From the seventeenth century onward, French missionaries and fur traders had extended their explorations and their scattered posts, effecting alliances with the Indians, and inciting violent resistance to English and colonial approach. As late as 1749 Celoron led a considerable expedition down the Ohio River, up the Great Miami and to the Lakes, tacking notices on trees and planting leaden plates claiming possession in the name of the king of France. This had an ominous meaning, in that the French had done almost nothing in settling Ohio, whereas it was in this very direction that English settlement pressed.
During this period, which culminated in the French and Indian War, the colonies did not cooperate, although, as has already been said, the need for united effort was first publicly urged at the Albany convention. After the French and Indian war was over, and the title to the Northwest had been ceded to England, she herself became suspicious of westward American settlement, and forbade it, even to the extent of giving to the province of Quebec the lands she had previously given to the American colonies.
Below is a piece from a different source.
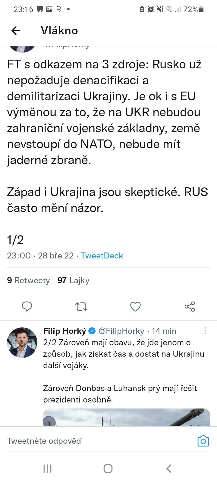Tap the back arrow in the header

pyautogui.click(x=16, y=30)
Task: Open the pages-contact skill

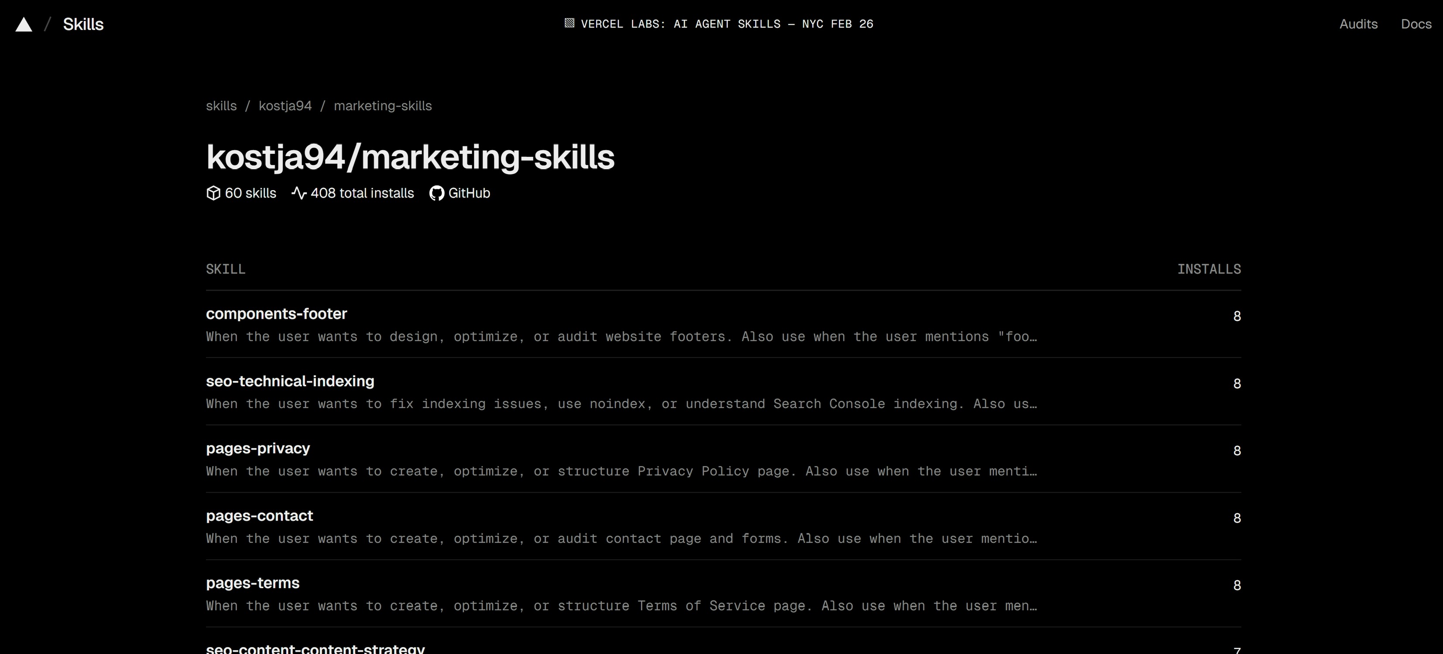Action: (x=259, y=516)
The rugged and fearless individualists who were most likely to settle the West were the least inclined to conform to stabilized government, especially if that government were objectionable in any of its phases. And, removed beyond the Alleghany Mountains, they would be beyond hope of subjection. Those who had already migrated to the West asked nothing from the colonies except help in defense against the Indians—and of this received very little. They were free men—perhaps the freest of any considerable group of individuals in ages of history. Ahead of them lay a wide continent, blessed with God’s bounties, and, as law and restraint caught up with them, all that was necessary was to move farther westward to seemingly endless lands and natural resources—and freedom.